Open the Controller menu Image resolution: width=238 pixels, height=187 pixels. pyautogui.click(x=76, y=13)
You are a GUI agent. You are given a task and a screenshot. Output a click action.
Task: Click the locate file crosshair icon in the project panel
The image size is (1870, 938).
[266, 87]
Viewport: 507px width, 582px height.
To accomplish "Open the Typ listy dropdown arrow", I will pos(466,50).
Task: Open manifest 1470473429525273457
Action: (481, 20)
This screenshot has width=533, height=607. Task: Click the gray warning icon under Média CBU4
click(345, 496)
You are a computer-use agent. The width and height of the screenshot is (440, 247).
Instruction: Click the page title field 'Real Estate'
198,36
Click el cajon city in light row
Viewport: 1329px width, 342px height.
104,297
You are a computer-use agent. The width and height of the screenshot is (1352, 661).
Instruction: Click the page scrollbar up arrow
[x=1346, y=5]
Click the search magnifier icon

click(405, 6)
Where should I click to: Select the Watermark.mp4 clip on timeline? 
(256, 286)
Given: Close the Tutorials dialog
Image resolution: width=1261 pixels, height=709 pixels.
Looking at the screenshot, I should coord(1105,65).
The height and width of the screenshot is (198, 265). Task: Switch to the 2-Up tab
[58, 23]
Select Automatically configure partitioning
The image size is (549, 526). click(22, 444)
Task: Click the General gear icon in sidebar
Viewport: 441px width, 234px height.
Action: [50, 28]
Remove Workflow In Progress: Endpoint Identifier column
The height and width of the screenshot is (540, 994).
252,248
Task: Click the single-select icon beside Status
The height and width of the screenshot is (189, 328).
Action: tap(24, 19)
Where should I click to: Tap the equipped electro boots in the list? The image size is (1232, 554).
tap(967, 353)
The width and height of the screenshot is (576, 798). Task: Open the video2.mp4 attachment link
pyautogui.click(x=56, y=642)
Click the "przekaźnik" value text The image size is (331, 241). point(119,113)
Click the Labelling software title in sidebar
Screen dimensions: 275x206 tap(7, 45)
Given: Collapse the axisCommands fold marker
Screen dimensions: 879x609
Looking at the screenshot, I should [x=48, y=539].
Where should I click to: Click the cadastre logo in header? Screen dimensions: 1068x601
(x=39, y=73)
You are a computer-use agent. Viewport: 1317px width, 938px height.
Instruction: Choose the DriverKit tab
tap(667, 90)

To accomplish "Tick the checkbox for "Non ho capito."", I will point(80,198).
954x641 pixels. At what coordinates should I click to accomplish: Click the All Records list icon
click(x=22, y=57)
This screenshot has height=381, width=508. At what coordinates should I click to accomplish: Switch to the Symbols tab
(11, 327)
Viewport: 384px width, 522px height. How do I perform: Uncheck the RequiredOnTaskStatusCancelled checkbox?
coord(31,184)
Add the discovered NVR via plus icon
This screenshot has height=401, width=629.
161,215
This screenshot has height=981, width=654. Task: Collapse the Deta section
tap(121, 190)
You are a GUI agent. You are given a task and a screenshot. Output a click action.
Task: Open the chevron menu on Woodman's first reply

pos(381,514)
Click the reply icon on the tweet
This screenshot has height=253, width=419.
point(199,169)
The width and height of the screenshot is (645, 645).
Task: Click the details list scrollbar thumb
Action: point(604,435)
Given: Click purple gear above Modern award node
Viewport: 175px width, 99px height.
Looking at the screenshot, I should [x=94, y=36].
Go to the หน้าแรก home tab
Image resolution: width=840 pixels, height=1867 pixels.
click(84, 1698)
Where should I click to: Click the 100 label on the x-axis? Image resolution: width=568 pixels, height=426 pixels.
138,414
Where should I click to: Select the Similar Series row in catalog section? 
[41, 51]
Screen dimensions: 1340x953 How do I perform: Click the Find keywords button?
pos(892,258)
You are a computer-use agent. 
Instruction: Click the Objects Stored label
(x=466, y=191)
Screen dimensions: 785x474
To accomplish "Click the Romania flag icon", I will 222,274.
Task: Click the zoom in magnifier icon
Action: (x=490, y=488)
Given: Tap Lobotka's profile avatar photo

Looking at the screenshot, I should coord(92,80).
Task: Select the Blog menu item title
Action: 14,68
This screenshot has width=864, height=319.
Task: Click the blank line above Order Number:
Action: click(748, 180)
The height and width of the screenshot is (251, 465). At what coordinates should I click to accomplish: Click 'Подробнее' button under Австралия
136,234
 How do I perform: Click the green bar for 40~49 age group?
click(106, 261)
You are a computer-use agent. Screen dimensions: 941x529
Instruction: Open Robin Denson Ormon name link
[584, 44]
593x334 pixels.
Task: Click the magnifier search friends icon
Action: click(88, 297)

★ ★ ★

• The problem:
Print the whole listing once more, exactly as it stands.

• Task result:
Open the Controller menu Image resolution: width=238 pixels, height=187 pixels. pyautogui.click(x=76, y=13)
You are a GUI agent. You are given a task and a screenshot. Output a click action.
Task: Click the locate file crosshair icon in the project panel
The image size is (1870, 938).
[266, 87]
Viewport: 507px width, 582px height.
To accomplish "Open the Typ listy dropdown arrow", I will pos(466,50).
Task: Open manifest 1470473429525273457
Action: (481, 20)
This screenshot has width=533, height=607. Task: Click the gray warning icon under Média CBU4
click(345, 496)
You are a computer-use agent. The width and height of the screenshot is (440, 247).
Instruction: Click the page title field 'Real Estate'
198,36
Click el cajon city in light row
Viewport: 1329px width, 342px height.
104,297
You are a computer-use agent. The width and height of the screenshot is (1352, 661).
Instruction: Click the page scrollbar up arrow
[x=1346, y=5]
Click the search magnifier icon

click(405, 6)
Where should I click to: Select the Watermark.mp4 clip on timeline? 
(256, 286)
Given: Close the Tutorials dialog
Image resolution: width=1261 pixels, height=709 pixels.
Looking at the screenshot, I should coord(1105,65).
The height and width of the screenshot is (198, 265). Task: Switch to the 2-Up tab
[58, 23]
Select Automatically configure partitioning
The image size is (549, 526). click(22, 444)
Task: Click the General gear icon in sidebar
Viewport: 441px width, 234px height.
Action: [50, 28]
Remove Workflow In Progress: Endpoint Identifier column
The height and width of the screenshot is (540, 994).
252,248
Task: Click the single-select icon beside Status
The height and width of the screenshot is (189, 328).
Action: tap(24, 19)
Where should I click to: Tap the equipped electro boots in the list? The image size is (1232, 554).
tap(967, 353)
The width and height of the screenshot is (576, 798). Task: Open the video2.mp4 attachment link
pyautogui.click(x=56, y=642)
Click the "przekaźnik" value text The image size is (331, 241). point(119,113)
Click the Labelling software title in sidebar
Screen dimensions: 275x206 tap(7, 45)
Given: Collapse the axisCommands fold marker
Screen dimensions: 879x609
Looking at the screenshot, I should [x=48, y=539].
Where should I click to: Click the cadastre logo in header? Screen dimensions: 1068x601
(x=39, y=73)
You are a computer-use agent. Viewport: 1317px width, 938px height.
Instruction: Choose the DriverKit tab
tap(667, 90)

To accomplish "Tick the checkbox for "Non ho capito."", I will point(80,198).
954x641 pixels. At what coordinates should I click to accomplish: Click the All Records list icon
click(x=22, y=57)
This screenshot has height=381, width=508. At what coordinates should I click to accomplish: Switch to the Symbols tab
(11, 327)
Viewport: 384px width, 522px height. How do I perform: Uncheck the RequiredOnTaskStatusCancelled checkbox?
coord(31,184)
Add the discovered NVR via plus icon
This screenshot has height=401, width=629.
161,215
This screenshot has height=981, width=654. Task: Collapse the Deta section
tap(121, 190)
You are a GUI agent. You are given a task and a screenshot. Output a click action.
Task: Open the chevron menu on Woodman's first reply

pos(381,514)
Click the reply icon on the tweet
This screenshot has height=253, width=419.
point(199,169)
The width and height of the screenshot is (645, 645).
Task: Click the details list scrollbar thumb
Action: point(604,435)
Given: Click purple gear above Modern award node
Viewport: 175px width, 99px height.
Looking at the screenshot, I should [x=94, y=36].
Go to the หน้าแรก home tab
Image resolution: width=840 pixels, height=1867 pixels.
click(84, 1698)
Where should I click to: Click the 100 label on the x-axis? Image resolution: width=568 pixels, height=426 pixels.
138,414
Where should I click to: Select the Similar Series row in catalog section? 
[41, 51]
Screen dimensions: 1340x953 How do I perform: Click the Find keywords button?
pos(892,258)
You are a computer-use agent. 
Instruction: Click the Objects Stored label
(x=466, y=191)
Screen dimensions: 785x474
To accomplish "Click the Romania flag icon", I will 222,274.
Task: Click the zoom in magnifier icon
Action: (x=490, y=488)
Given: Tap Lobotka's profile avatar photo

Looking at the screenshot, I should coord(92,80).
Task: Select the Blog menu item title
Action: 14,68
This screenshot has width=864, height=319.
Task: Click the blank line above Order Number:
Action: click(748, 180)
The height and width of the screenshot is (251, 465). At what coordinates should I click to accomplish: Click 'Подробнее' button under Австралия
136,234
 How do I perform: Click the green bar for 40~49 age group?
click(106, 261)
You are a computer-use agent. Screen dimensions: 941x529
Instruction: Open Robin Denson Ormon name link
[584, 44]
593x334 pixels.
Task: Click the magnifier search friends icon
Action: click(88, 297)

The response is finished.